The three new additions to the list have been chalked up following a review of trial data – taking into account efficacy and safety in particular – by the Chemotherapy Clinical Reference Group (CRG), one of many advisory bodies on which NHS England draws when making its decisions.

“The process of updating the list is led by cancer specialists, and should ensure that patients benefit quickly when new drugs become available that are backed by good evidence from trial data,” explained the group’s chair, Professor Peter Clark.

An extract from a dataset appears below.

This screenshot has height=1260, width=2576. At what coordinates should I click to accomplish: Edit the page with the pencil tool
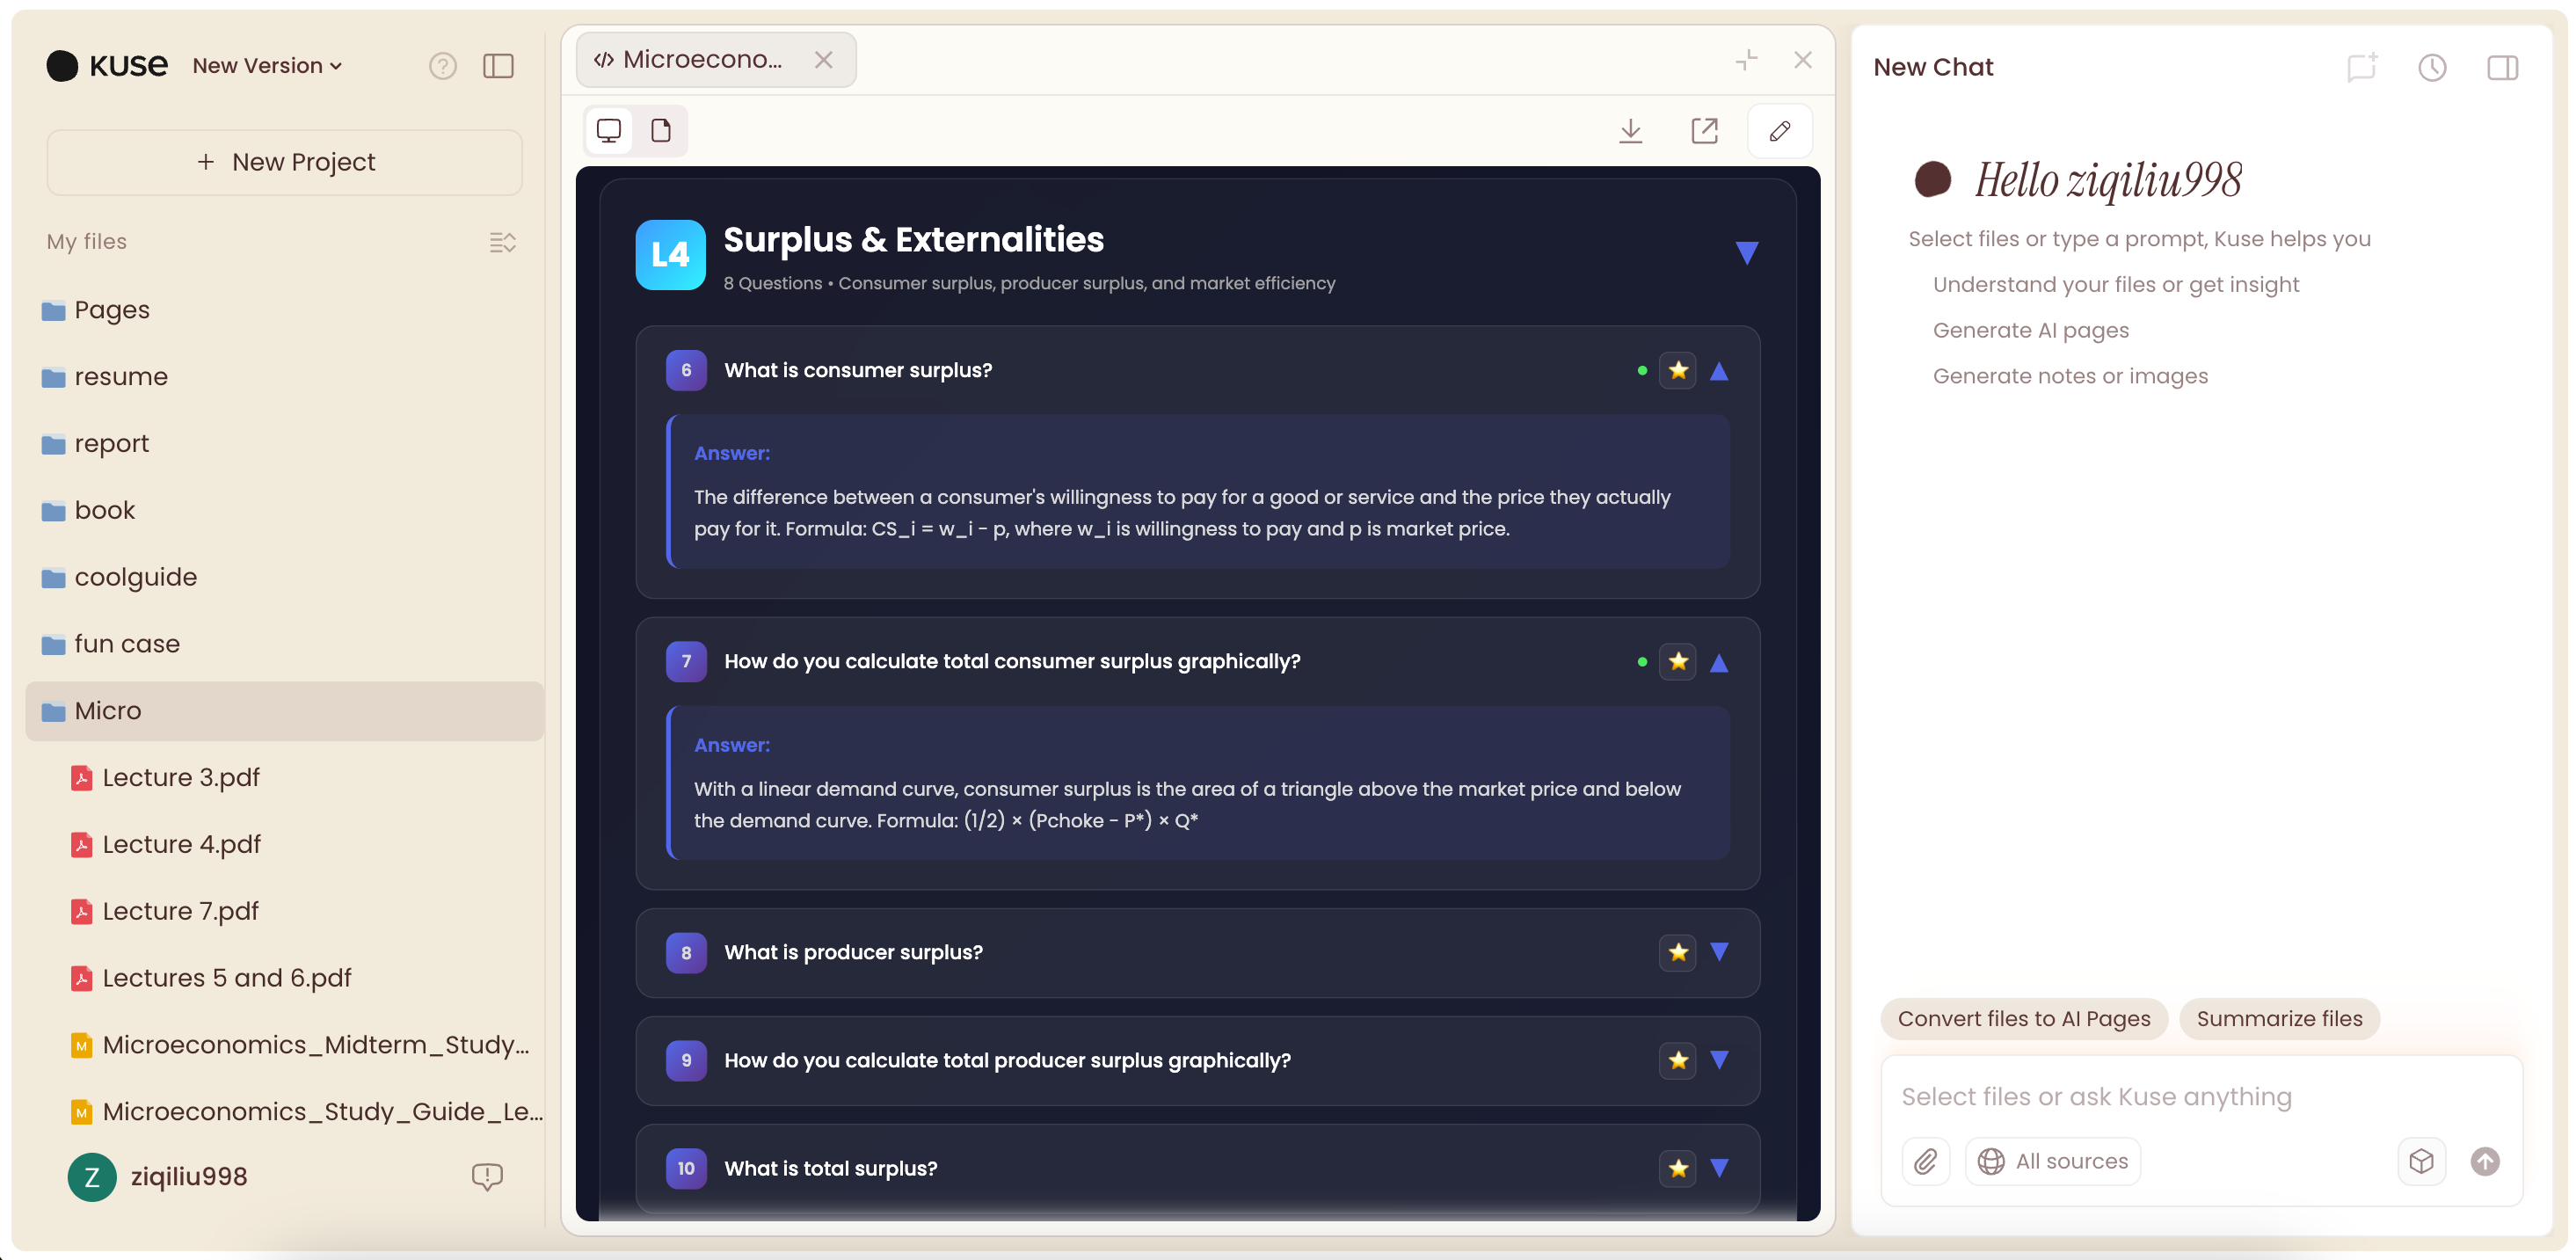(x=1780, y=131)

The Chemotherapy CRG is “working closely with clinicians and representatives of the pharmaceutical industry to ensure a rapid review process for new drugs that may be appropriate for inclusion on the CDF list”. 

Kadcyla, which was also approved a year ago in the US, combines the manufacturer’s own Herceptin and ImmunoGen’s DM1 chemotherapy in one molecule, and is the first antibody-drug conjugate (ADC) for treating HER2-positive metastatic breast cancer.

Xofigo was shown the green light in Europe in November for castration-resistant prostate cancer which has spread to bone tissue, and is already licensed in the US for the same indication.

Tafinlar was approved in 2013 for the treatment of inoperable or metastatic melanoma with BRAF protein mutations and GSK is seeking other indications for the brand.

Health secretary Jeremy Hunt said: “Better access to effective medicine is a priority for the government, and we are delighted that these new drugs will mean more patients will join over 38,000 cancer sufferers who have already benefited from the fund.”